Tassa rifiuti, slitta la prima rata anche per gli studi professionali

Il consiglio rinvia il primo pagamento al 31 agosto per tutti gli operatori economici bloccati dal Covid La Lega fa ampliare la platea dei contribuenti ammessi al beneficio, ma restano escluse le famiglie
PESCARA. Gli operatori economici costretti a chiudere, o che hanno chiuso volontariamente, durante la prima fase dell’emergenza coronavirus avranno più tempo per pagare la tassa sui rifiuti (Tari).

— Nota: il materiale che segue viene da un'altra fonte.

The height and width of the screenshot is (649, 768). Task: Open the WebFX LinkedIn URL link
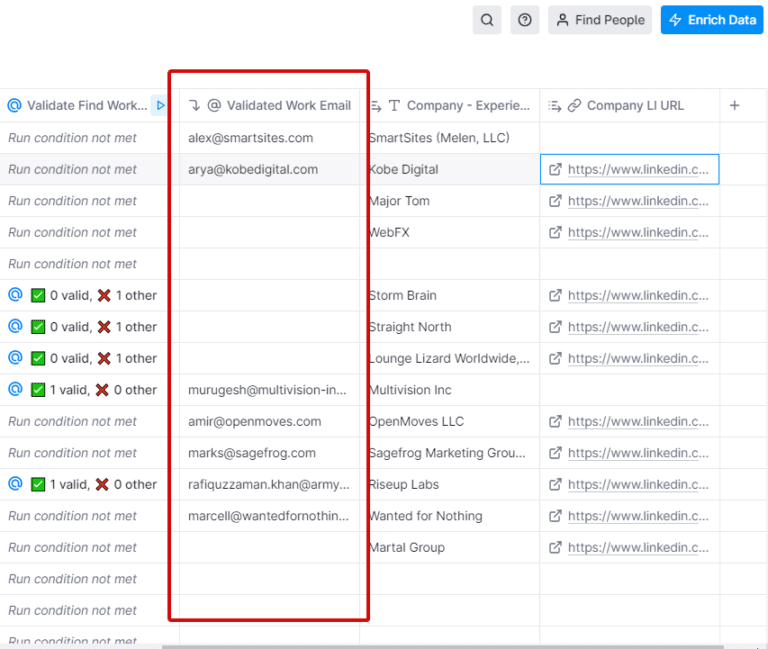pyautogui.click(x=638, y=232)
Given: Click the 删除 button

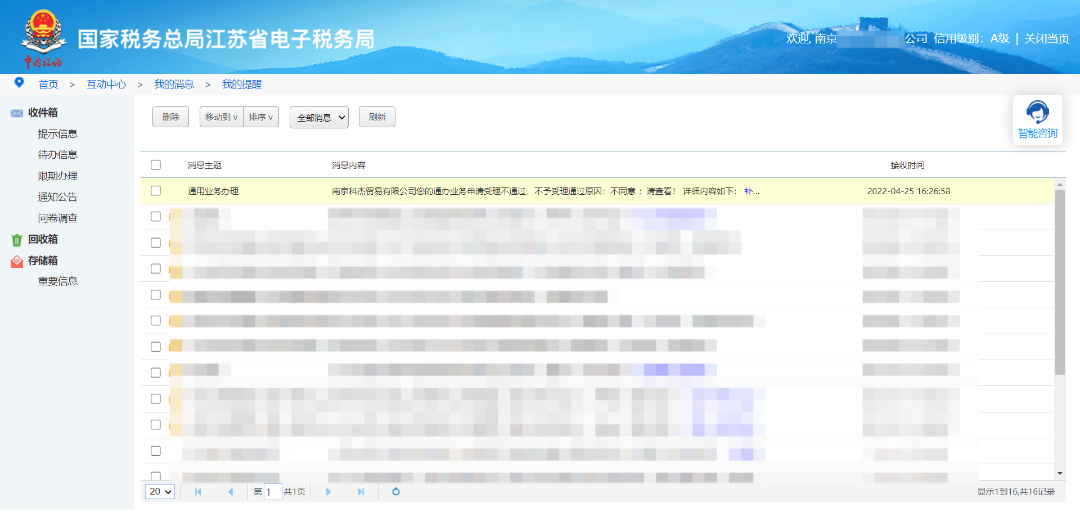Looking at the screenshot, I should [170, 117].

Lo ha confermato ieri il consiglio comunale approvando l’apposita delibera presentata dall’assessore ai tributi Eugenio Seccia. L’aula ha anche approvato un emendamento della Lega (primi firmatari il presidente della commissione Finanze Salvatore Di Pino e la consigliera Maria Rita Carota) che amplia la platea dei contribuenti ammessi al beneficio. Vengono inseriti, di fatto, operatori economici inizialmente esclusi e, in particolare, gli studi professionali.

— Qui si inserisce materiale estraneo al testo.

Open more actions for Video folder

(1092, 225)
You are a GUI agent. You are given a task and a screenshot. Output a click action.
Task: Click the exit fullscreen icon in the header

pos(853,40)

Nulla da fare, invece, per le famiglie che dovranno pagare la prima rata entro lunedì primo giugno. L’emendamento presentato dal centrosinistra per rinviare la tassa anche per le cosiddette utenze domestiche è stato ritirato dopo aver ricevuto il parere contabile contrario. Lo slittamento dei pagamenti anche per le famiglie avrebbe potuto causare problemi finanziari al Comune. Tuttavia, gli uffici dell’ente si sono impegnati a riesaminare questa ipotesi entro il 31 luglio. Per adesso, quindi, lo slittamento dei pagamenti riguarda solo gli operatori economici rimasti chiusi. La scadenza della prima rata slitterà dal 31 maggio al 31 agosto; della seconda, dal 31 luglio al 30 settembre; della terza, dal 30 settembre al 31 ottobre; mentre il termine della quarta resta fissato al 30 novembre. Stesso discorso per il pagamento in un’unica soluzione che andrà eseguito entro il 16 giugno. «Con l’emendamento approvato», ha spiegato Di Pino, «la delibera di rinvio delle rate Tari per e le attività chiuse a seguito dei provvedimenti di lockdown, viene ampliata a tutti gli operatori economici che hanno volontariamente sospeso la loro attività. Inizialmente la delibera consentiva il rinvio solo previa dichiarazione di sospensione dell’attività almeno fino al 18 maggio. Ora il riferimento a questa data è stato cancellato e basterà autocertificare l’avvenuta sospensione volontaria».